CISL Seminar: Earthmover: Accelerating frictionless Earth Science research and applications

Mesa Lab MSR & Virtual   

Seminar
Apr. 24, 2025

1:00 – 2:00 pm MDT

Please see logistics tab for link to join virtually  

Abstract

Donoho (2024; Harvard Data Science Review) proposes that the recent dramatic advances in empirical Machine Learning research and applications have largely been enabled by the maturation of three data science principles — data sharing, code sharing, and competitive challenges — "implemented in the particularly strong form of frictionless open services". In many but not all cases, such "services" take the form of online commercial platforms such as HuggingFace, Weights & Biases, GitHub, etc.

While adoption of the principles of code/workflow sharing and competitive challenges is more recent and less mature, the Earth Sciences community has adopted open data sharing principles for a very long time. Examples include (a) open data formats (netCDF); (b) rich metadata conventions (CF Conventions); and (c) widespread data serving infrastructure (e.g. OPENDAP and THREDDS).

Yet friction abounds.
1. Most data is distributed in individual files, and accessed after download;
2. data archives are navigated and presented in a relatively primitive form (e.g. files and folders);
3. data dissemination through standard protocols at scale is limited to privileged data centers; and
4. data presentation in the form of, e.g. user-friendly dashboards and/or web maps, etc. is inaccessible to most practicing scientists.
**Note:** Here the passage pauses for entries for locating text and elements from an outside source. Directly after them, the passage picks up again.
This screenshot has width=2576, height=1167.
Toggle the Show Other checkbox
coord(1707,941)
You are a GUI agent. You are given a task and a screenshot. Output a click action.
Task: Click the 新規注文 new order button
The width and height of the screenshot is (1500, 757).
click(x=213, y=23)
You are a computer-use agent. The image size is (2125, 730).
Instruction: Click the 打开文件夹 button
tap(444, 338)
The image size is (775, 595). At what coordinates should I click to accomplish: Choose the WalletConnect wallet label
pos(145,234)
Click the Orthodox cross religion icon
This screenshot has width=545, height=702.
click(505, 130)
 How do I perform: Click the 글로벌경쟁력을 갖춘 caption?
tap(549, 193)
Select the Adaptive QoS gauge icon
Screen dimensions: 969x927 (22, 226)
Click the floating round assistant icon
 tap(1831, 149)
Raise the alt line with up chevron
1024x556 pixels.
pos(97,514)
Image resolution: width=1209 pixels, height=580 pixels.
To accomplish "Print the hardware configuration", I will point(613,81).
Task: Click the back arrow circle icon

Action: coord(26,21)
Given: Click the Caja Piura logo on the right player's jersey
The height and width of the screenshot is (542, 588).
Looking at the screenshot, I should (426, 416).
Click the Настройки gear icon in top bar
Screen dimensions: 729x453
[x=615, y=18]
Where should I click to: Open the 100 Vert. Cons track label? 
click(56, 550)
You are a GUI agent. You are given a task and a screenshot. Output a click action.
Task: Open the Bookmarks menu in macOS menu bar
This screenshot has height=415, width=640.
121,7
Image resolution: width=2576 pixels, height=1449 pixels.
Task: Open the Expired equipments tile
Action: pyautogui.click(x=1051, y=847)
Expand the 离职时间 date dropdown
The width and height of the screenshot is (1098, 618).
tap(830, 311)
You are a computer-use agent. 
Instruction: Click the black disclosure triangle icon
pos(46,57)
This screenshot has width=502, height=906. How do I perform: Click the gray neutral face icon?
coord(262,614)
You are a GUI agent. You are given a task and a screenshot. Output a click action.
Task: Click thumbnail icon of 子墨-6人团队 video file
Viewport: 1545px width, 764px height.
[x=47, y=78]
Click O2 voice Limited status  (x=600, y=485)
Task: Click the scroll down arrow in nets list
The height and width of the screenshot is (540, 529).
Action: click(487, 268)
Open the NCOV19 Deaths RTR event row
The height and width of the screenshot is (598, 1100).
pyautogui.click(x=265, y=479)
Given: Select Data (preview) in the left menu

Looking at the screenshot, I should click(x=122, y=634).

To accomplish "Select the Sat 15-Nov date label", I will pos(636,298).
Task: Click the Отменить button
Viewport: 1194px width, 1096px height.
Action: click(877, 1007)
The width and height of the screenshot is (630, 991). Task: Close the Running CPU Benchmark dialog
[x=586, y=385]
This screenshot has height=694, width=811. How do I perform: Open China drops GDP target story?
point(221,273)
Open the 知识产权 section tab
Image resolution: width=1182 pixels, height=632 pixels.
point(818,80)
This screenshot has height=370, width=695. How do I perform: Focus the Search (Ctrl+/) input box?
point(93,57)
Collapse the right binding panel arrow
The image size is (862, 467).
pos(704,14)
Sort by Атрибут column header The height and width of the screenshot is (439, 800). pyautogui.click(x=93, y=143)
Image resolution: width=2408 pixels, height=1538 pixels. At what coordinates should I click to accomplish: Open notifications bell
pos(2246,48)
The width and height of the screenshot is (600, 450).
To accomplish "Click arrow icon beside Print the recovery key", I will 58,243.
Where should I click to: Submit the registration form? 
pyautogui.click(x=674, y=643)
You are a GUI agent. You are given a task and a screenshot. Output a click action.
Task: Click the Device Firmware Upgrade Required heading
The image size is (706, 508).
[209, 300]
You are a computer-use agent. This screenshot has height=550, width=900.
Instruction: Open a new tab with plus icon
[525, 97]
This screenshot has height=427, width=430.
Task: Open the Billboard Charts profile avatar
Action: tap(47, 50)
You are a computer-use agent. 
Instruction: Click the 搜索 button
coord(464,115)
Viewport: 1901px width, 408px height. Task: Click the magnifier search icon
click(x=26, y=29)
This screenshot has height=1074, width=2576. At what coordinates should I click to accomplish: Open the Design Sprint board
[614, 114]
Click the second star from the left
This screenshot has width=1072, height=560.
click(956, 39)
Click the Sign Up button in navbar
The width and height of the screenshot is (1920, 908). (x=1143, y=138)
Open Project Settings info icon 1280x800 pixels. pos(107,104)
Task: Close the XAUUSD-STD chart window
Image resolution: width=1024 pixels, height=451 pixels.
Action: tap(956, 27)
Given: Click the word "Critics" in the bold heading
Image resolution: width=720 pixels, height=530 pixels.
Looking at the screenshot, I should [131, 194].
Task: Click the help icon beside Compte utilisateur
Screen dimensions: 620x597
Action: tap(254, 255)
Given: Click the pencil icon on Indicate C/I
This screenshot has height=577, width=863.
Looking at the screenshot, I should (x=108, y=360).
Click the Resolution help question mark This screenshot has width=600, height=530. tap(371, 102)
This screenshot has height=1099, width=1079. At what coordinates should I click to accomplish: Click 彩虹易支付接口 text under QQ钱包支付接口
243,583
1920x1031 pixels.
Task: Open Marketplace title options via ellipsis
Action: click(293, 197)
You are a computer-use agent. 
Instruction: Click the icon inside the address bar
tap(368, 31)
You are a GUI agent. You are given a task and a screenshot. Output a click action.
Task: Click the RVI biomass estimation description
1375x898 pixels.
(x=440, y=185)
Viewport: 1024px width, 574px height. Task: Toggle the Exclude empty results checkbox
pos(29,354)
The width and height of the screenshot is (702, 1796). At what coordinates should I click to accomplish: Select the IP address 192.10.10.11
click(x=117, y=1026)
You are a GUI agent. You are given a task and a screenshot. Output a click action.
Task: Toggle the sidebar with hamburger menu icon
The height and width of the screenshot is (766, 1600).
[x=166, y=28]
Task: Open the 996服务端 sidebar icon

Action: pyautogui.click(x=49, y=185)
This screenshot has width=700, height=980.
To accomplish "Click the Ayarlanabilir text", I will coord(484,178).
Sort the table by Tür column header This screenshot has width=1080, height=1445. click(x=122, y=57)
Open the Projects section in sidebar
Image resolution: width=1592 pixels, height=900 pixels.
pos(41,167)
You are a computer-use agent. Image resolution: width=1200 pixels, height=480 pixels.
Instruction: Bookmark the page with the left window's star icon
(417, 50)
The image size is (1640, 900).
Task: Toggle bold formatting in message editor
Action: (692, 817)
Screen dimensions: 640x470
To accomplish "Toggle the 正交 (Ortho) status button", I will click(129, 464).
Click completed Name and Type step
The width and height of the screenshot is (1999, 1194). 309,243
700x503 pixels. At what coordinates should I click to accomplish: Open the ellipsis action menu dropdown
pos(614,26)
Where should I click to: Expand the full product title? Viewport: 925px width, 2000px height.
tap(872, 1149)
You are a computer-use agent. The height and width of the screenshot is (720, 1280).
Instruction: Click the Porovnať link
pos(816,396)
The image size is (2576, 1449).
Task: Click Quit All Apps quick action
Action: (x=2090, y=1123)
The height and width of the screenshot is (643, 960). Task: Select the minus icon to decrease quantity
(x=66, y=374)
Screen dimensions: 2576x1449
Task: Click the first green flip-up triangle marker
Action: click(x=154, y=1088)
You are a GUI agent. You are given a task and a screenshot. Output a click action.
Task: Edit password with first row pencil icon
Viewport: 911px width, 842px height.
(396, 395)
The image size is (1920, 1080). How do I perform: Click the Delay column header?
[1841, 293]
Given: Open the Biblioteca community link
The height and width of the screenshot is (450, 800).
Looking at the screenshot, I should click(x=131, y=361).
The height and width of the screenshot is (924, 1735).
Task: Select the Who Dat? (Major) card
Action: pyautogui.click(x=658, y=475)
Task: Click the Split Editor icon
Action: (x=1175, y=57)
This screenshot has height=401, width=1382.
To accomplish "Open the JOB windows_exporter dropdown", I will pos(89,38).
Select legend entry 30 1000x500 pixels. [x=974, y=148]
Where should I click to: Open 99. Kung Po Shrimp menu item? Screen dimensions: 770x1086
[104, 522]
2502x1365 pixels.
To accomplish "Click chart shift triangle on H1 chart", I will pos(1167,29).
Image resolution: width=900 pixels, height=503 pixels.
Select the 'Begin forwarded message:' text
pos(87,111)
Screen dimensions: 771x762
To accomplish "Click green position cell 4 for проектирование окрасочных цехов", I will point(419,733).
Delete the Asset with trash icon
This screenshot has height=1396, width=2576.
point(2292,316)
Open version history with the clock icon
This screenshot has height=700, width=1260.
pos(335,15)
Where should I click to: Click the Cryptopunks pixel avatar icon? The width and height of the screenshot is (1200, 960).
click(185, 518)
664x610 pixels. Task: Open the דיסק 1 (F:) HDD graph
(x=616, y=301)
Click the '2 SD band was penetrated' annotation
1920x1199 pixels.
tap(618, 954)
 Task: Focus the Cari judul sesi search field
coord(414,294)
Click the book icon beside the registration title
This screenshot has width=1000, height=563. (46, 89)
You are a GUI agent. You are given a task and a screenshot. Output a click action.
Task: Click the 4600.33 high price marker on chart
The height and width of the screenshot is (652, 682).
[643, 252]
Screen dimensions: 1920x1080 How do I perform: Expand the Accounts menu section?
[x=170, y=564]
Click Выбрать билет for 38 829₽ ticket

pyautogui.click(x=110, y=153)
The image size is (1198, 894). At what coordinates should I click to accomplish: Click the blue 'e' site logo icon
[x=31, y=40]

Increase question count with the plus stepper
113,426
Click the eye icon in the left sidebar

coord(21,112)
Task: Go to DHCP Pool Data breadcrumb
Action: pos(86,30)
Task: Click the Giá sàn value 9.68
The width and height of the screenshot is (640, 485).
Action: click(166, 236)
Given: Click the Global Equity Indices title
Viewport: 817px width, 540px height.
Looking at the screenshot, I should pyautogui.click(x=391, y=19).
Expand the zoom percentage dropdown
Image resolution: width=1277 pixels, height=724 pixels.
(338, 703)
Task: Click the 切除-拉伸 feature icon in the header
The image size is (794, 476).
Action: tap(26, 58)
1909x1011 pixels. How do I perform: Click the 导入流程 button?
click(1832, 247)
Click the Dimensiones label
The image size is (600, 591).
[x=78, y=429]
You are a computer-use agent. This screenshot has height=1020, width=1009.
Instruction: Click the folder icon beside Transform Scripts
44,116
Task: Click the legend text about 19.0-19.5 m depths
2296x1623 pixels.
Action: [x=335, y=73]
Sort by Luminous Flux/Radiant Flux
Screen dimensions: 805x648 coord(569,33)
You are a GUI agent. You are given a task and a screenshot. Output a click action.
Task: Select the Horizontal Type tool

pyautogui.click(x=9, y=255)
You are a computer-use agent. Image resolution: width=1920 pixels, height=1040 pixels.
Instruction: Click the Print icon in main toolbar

Commercial cloud infrastructure now provides any researcher globally access to petabytes of data storage capacity, scalable data-proximate compute, and can act as a collaboration layer for distributed research teams. Historically, these privileges have only been available to those with access to large research institutions. Empirical Machine Learning has clearly tapped such potential for immense gains; how do we fully unlock this untapped potential for the Earth Sciences?

At Earthmover, our mission is to do exactly that by drastically transforming research tooling and data culture for the Earth Sciences to a more cloud-native form. I describe our current efforts across three axes:
Icechunk - an open-format cloud-native nD-array storage engine that brings database-like safety and consistency guarantees; performance that scales like the underlying object store allowing unprecedented concurrency; and the ability to proxy access to large archives of legacy archival data (blog).
Flux - scalable data delivery via standards-compliant APIs, e.g. WMS for web map tiles; EDR for JSON, CSV exports; and OPeNDAP for the netCDF ecosystem; unlocking easy interoperability between array data and a host of other tools, including web maps, GIS applications, and even Excel spreadsheets.

Arraylake -  a user-friendly collaboration platform that understands the underlying Icechunk/Zarr array data model.
These efforts, by opening up the possibilities of commercial cloud infrastructure, represent a step change in the transformation toward frictionless reproducibility in the Earth Sciences.
 

 

 


 

Name
Deepak Cherian

Forward Engineer, Organization Earthmover PBC
Biography

Deepak Cherian is Forward Engineer at Earthmover PBC, where he works on Arraylake, Icechunk, Zarr, Xarray, and other packages in the Pangeo ecosystem. He is a long-time open-source contributor and was previously an oceanographer in CGD's Oceanography Section.